• **Extrait de page**
_ _ _ _

On me concèdera qu’il est mille et une définitions possibles à l’écriture tout autant aux questions qui, non seulement suivent mais, lui donnent (du) sens. Il m’arrive assez souvent d’être volontairement expéditif sur la question et, d’ainsi, avouer tout de go : «J’écris pour qu’on foute la paix aux nègres que nous sommes.»
Mais à toutes les fois, le désir m’emplit d’aller plus avant sur mes sensations quant à l’écriture. Pour dire vrai et user d’une image, ce devoir s’apparenterait à la tendance de bien des gens quant au dessert : quand ils l’entament, ils n’éprouvent plus le besoin de se lever de table.
Dans le fond, écrire équivaudrait à porter en soi, à dessein de les propager, les souffles de la jouissance, de la subversion, de la dissidence et de la provocation. Mais écrire est encore un excellent alibi pour extérioriser et faire passer l’ensemble des états d’âme et d’esprit qui forment mon Aigritude. Ecrire ?

_ _ _ _

• **Données à analyser**
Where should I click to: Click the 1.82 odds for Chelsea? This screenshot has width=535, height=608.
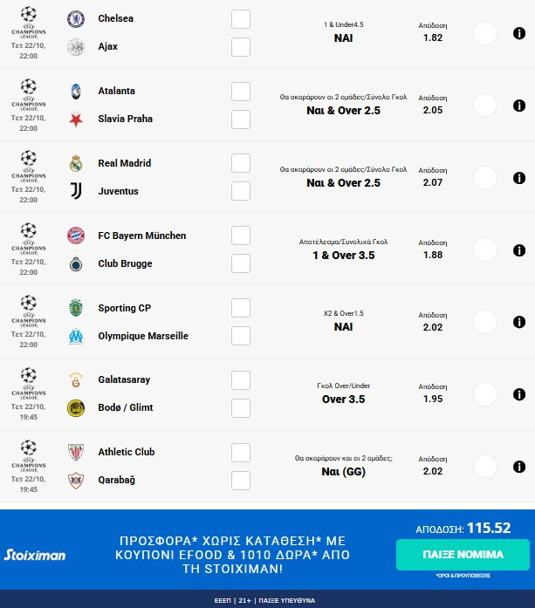click(x=432, y=38)
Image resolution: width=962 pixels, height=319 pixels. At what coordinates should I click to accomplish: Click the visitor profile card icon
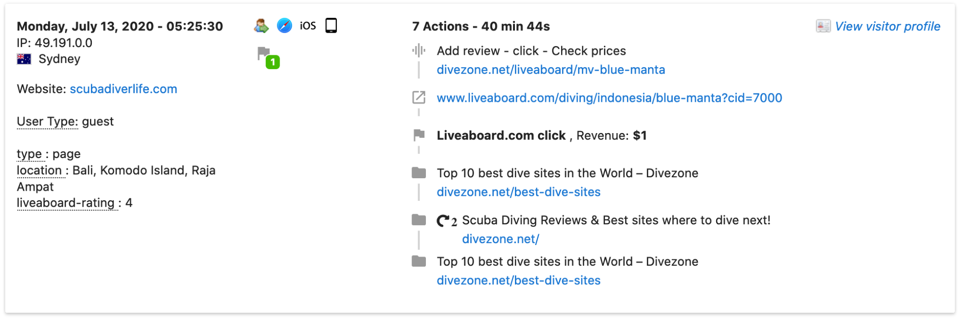[823, 26]
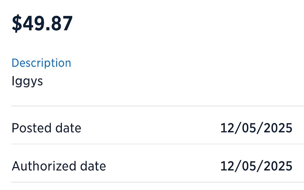Click month 12 in the Posted date value
This screenshot has height=190, width=304.
click(x=227, y=128)
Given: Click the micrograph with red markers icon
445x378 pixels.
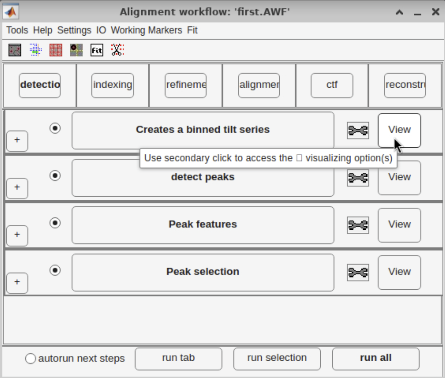Looking at the screenshot, I should point(15,50).
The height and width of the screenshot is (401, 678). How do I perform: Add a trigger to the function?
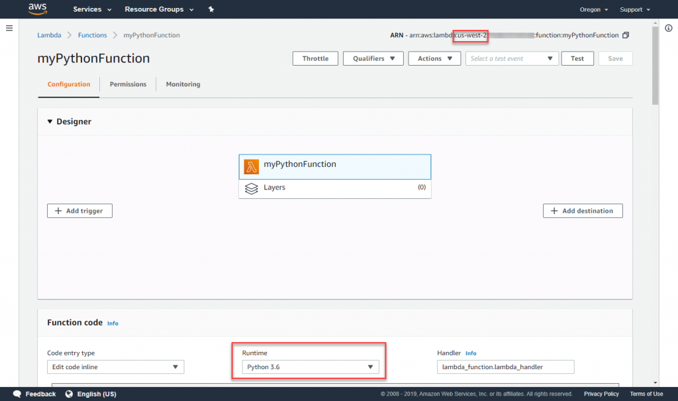click(79, 210)
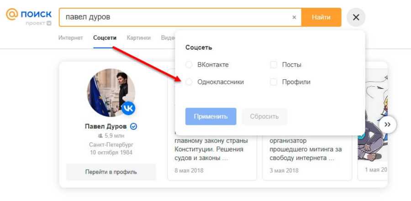411x201 pixels.
Task: Click the Применить button
Action: pos(211,116)
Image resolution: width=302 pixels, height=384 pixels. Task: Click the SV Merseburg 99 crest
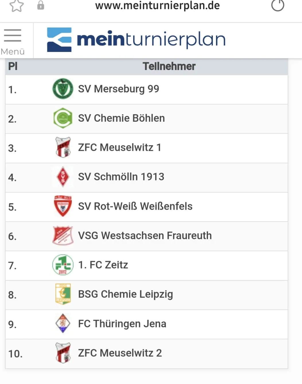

_ _ _ _

• **Consignes**
- 1) Traduisez en anglais cette phrase de l'extrait de page sur l'écriture : « Dans le fond, écrire équivaudrait à porter en soi, à dessein de les propager, les souffles de la jouissance, de la subversion, de la dissidence et de la provocation. »
- 2) Poursuivez l'extrait de page sur le sens de l'écriture à partir de la question « Ecrire ? », en gardant le même ton.

• **Réponses aux consignes**
- 1) Basically, writing would amount to carrying within oneself, with the aim of spreading them, the breaths of pleasure, of subversion, of dissent, and of provocation.

- 2)
C’est oser et réussir à mettre au-devant mon propre ego, à fin de lui faire jouer des rôles circonstanciés et, naturellement, circonstanciels. C’est approfondir les mots de la réalité et les maux de celles et ceux-là qui peuplent nos espaces et meublent les temps. C’est essayer de comprendre, mais aussi, d’expliciter l’Homme et ses penchants, les phénomènes et leurs pendants.
Ecrire est un pouvoir : celui d’aller vers des lieux et des aventures où nos sacrifices d’encre et de temps défient «les touts» et «les riens», dont parlait Vladimir Jankélévitch.
De ce point de vue, l’essence de tout écrivain se trouverait dans les choses qui l’environnent, dans les choses qu’il nomme, d’autant qu’elles font partie intégrante des principes qui déterminent la condition humaine. Grâce au «dire» et à «l’écrire», je transmets un message.
Pour ou contre quelqu’un ou quelque chose. Le résultat c’est alors une possibilité de saisir ma personnalité, de me connaître et mettre à nu, mais aussi de découvrir «les autres» en leurs failles, leurs faiblesses, leurs qualités et toutes autres spécificités. En effet, écrire n’est pas une occupation ou une forme de défoulement, comme d’aucuns voudraient bien le faire croire.
Ecrire est une préoccupation. Et avec ce que cela peut coûter de périls. C’est une tâche entreprise par l’écrivain pour en arriver à une réelle prise de conscience, pour se réaliser dans l’espace et dans les temps du monde, mais encore pour inciter «l’autre» à sortir de sa torpeur. Ecrire, c’est mettre au grand jour ces «noises en la Cité» que trop de pouvoirs mettraient bien «sous linceul de silence».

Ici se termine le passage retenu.